Drug safety literature screening for patient safety issues is not easy an easy process. As we saw in our post on keeping literature monitoring searches up to date, it can be hugely time-consuming and any errors can be punished severely by regulators.

Add the challenge of duplicate references into the mix and the task becomes harder still. For pharmaceutical organizations that specialize in specific therapeutic areas, search strategies for different drugs are highly likely to produce duplicate references. Every time a duplicate reference is reviewed, it doubles the cost: for many organizations, dealing with duplicates can add 30% to the cost of literature review. At Dialog Solutions, we’ve worked with large pharmas whose references are one-third duplicates.

 

How duplicates happen

This example illustrates how easy it is for duplicate references to be retrieved: in this case, the way in which the author and journal names are referenced is all that’s different. A human reviewer might have picked this up, but some database search systems would miss it.

 

Adding time and cost to the medical review process is just the first of an escalating series of issues caused by duplicate references. If a duplicate slips through the net and is sent on to case processing for a potential patient safety issue to be investigated, that’s an additional, higher, unnecessary cost. Finally, if a duplicate reference is submitted to the regulator, it could prompt an Inspection finding, making a CAPA (corrective and preventative action) necessary.

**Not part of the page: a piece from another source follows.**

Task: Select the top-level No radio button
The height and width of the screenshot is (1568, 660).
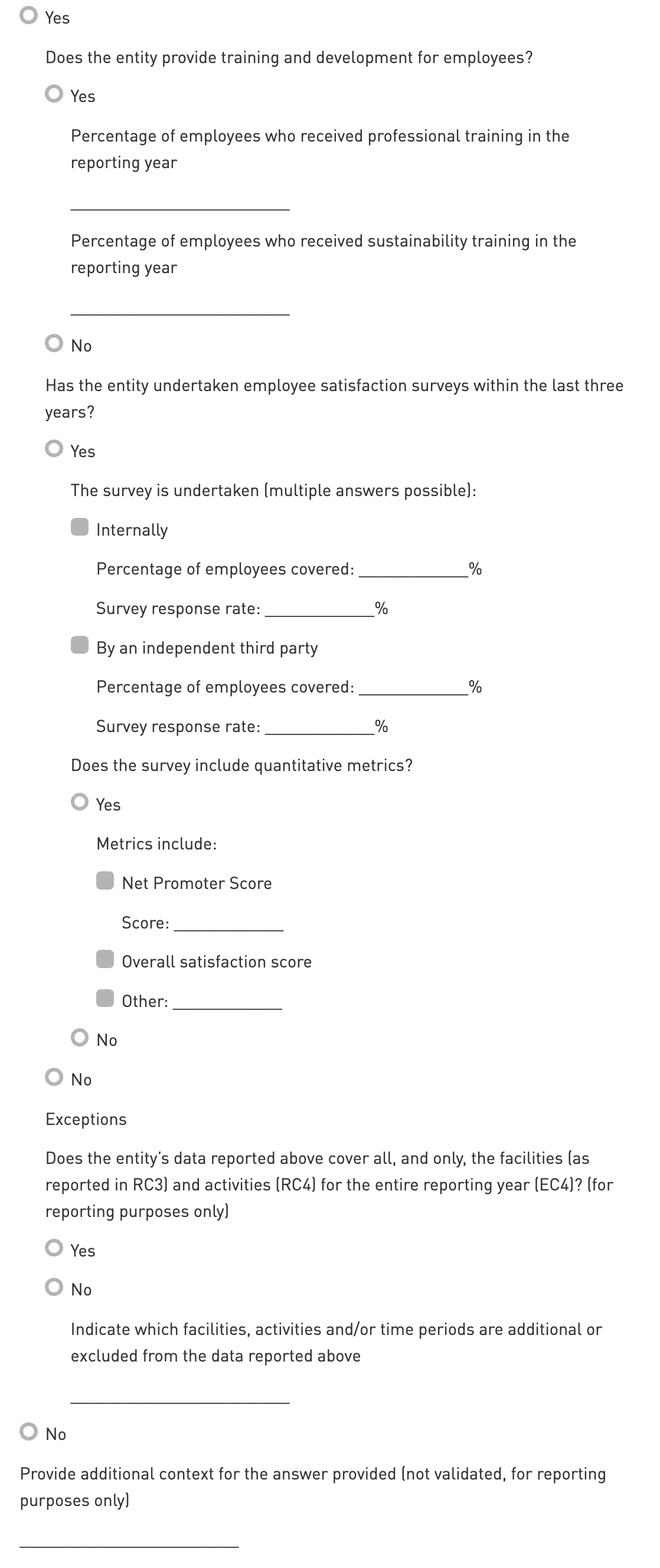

Another common source of duplicate reference is articles published in relation to clinical trials in conference proceedings and journal articles. Inevitably, there will be multiple references – we have seen up to 18 in one instance – discussing precisely the same patient safety issue. This causes a particular problem at the case processing stage.

Other sources of duplicates include articles published in multiple databases, publication status changes, and duplicates resulting from data migration.

 

How Drug Safety Triager deals with duplicates in drug safety literature screening

In an ideal process, pharmacovigilance teams would simply note duplicate references while making sure that only one relevant article is reviewed and processed.

Dialog’s Drug Safety Triager has a simple and elegant way of dealing with duplicates when same article is retrieved for multiple drugs. Rather than importing duplicate references for different drugs, it imports a reference once and tags it with the drugs to which it is relevant. This way, no duplicate reference is created. And it can be handled as a single reference covering multiple products. It’s worth bearing in mind that 95% of references that are imported or reviewed by drug safety departments are irrelevant for safety: with this approach, a reference can be flagged (or not) for a safety issue with a single click for multiple drugs.

Robust algorithms can do the heavy lifting of automatic deduplication. Dialog Solutions provides auto-deduplication and Drug Safety Triager provides an additional manual deduplication option. Depending on the content provider, data can be “dirty” and not normalized, so an additional deduplication algorithm can be applied within the literature monitoring software. This way, potential duplicates are brought to the attention of the reviewer, who then decides whether or not the reference is a duplicate and needs to be assessed.

Other deduplication mechanisms are based on digital object identifier (DOI) and other publication elements, deduplication across multiple databases, or take advantage of the alert memory.